Satanistlerin Hayal Ettiği Sosyal Darwinist Toplum

Satanistlerin hayal ettiği Sosyal Darwinist toplum

Evrim teorisinin öngördüğü "insan bir hayvandır" sloganını felsefelerinin temeli olarak alan satanistler, insanların hayvanca yaşadığı ve davrandığı bir dünya kurma özlemi içindedirler. Satanizme göre ideal toplum düzeni tamamen Darwinist değerlerin hakim olduğu bir toplumdur. Hayal ettikleri bu dünyanın temel kuralı, 'güçlüler zayıfları ezer' prensibidir. Satanizmin çarpık inancına göre her insan, varlığını devam ettirebilmek ve 'yaşam mücadelesinde' başarılı olabilmek için kendini geliştirmek ve 'evrimsel' olarak ilerletmek zorundadır. Bunu başaramayan kişi yalnız bırakılarak, yok olmaya terk edilmelidir. Aynı kural sosyal alanda da geçerlidir. Bunu başaramayan toplumlar, kültürler ve milletler de yok olmayı kabul etmelidirler.
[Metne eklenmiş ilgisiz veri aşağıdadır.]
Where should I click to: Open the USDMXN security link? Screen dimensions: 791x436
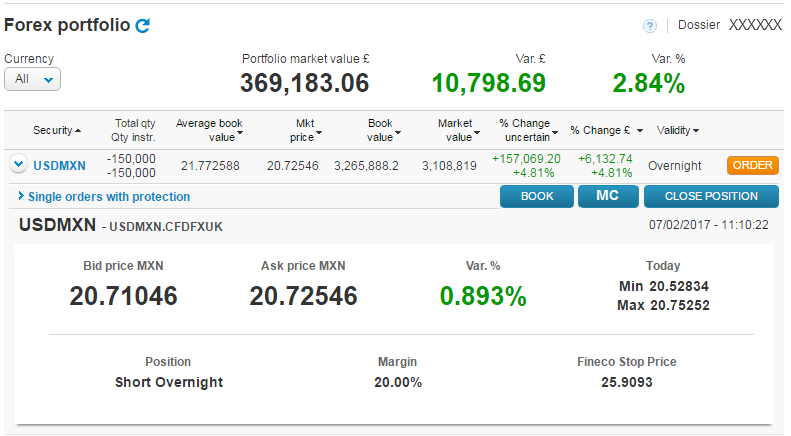pyautogui.click(x=59, y=166)
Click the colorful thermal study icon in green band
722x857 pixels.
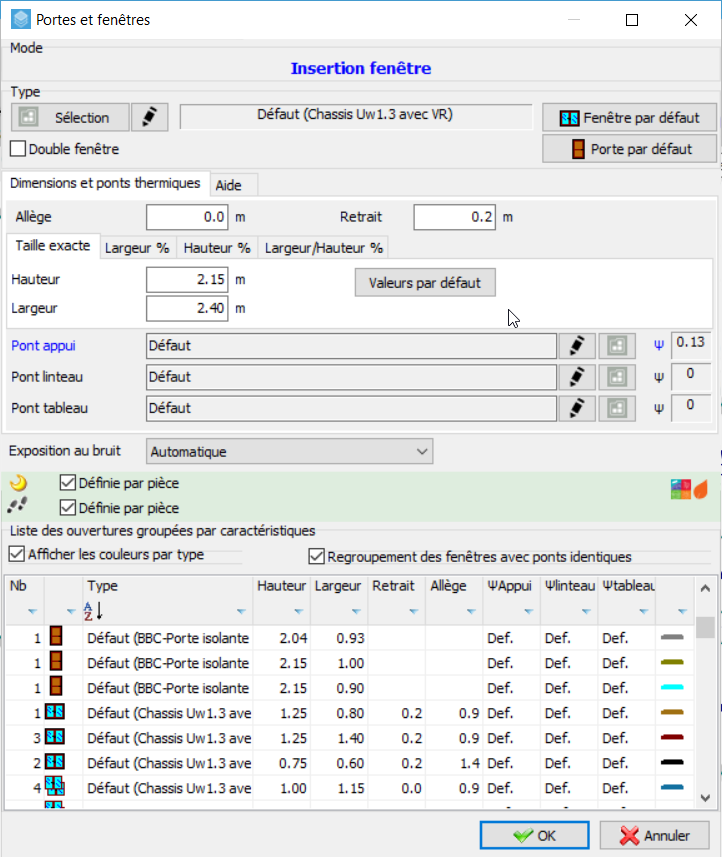pyautogui.click(x=680, y=489)
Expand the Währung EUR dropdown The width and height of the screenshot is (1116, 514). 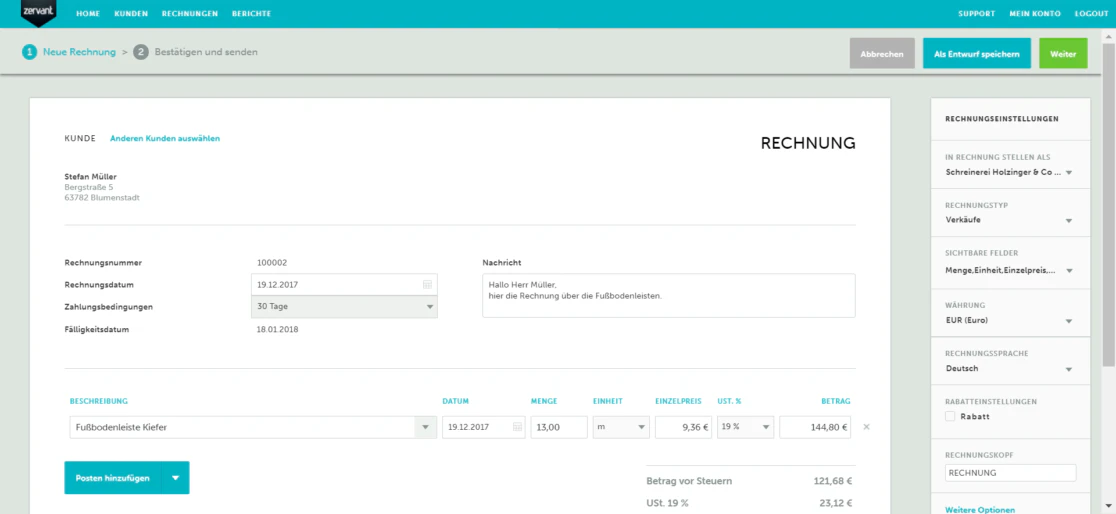(1009, 320)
Tam anlamı ile Sosyal Darwinist bir ideoloji olan satanizme göre nüfus planlamasının en etkili yolu da zayıf olanların yok oluşunu kabullenmekle sağlanacaktır.19

Şeytan Kilisesi rahiplerinden yazar Burton H. Wolfe 1976 yılında yayınlanan Şeytan İncili'nin önsözünde satanizmin hayat görüşünü şu şekilde açıklar:

Satanizm küstah, bencil ve acımasız bir felsefedir. Bu felsefe, insanların doğuştan bencil ve şiddete eğilimli varlıklar olduğu, yaşamın Darwin'in 'hayatta kalma mücadelesi'nden ibaret olduğu ve yalnızca en güçlülerin hayatta kaldığı fikrine dayalıdır. Yeryüzünün ise -şehirleşmiş toplumlar da dahil olmak üzere- balta girmemiş ormanlardakine benzer, bitmek bilmez bir rekabeti kazanmak için savaş verenler tarafından yönetilmesi gerektiği inancına dayanır.20

Wolfe'un da söylediği gibi satanizmin öngördüğü hayat şekli 'çatışmaya, rekabete, şiddete, bencilliğe, acımasızlığa' dayalıdır. Şeytan Kilisesi'nin 'baş rahip'lerinden Peter H. Gilmore da bunu açıkça ifade eder:

Günümüzde satanizmin gerçekte ne olduğuna birlikte bakalım: Elitizme (seçkinlerin iktidarına) ve Sosyal Darwinizm'e dayanan, yeteneklilerin akılsızlar üzerinde hakimiyetinin yeniden kurulmasını savunan... ve son iki bin yıldır insan türünün evrimini aksatmış olan "eşitlikçilik" efsanesini kökünden kaldırmayı isteyen acımasız bir din...21

Peter Gilmore'un 'son iki bin yıl'dan kastı, Hıristiyanlıktır. Hıristiyanlık öncesinde Avrupalı toplumlar putperest ya da ateist kültüre sahiptiler ve bu kültürlerin temel vasıflarından biri, insanların barbar, vahşi ve acımasız olmasıydı. Şefkat, merhamet, zayıflara yardım, insanlar arasında eşitlik ve adalet gibi İlahi dinlere ait olan ahlaki kavramlar, Hıristiyanlık vesilesiyle Avrupa toplumları tarafından öğrenildi. İşte satanistlerin amacı, 'haklı olan güçlüdür' prensibine dayanan bu ahlaki kavramları tamamen ortadan kaldırmak ve bunun yerine 'güçlü olan haklıdır' prensibine dayalı Sosyal Darwinist bir dünya kurmaktır.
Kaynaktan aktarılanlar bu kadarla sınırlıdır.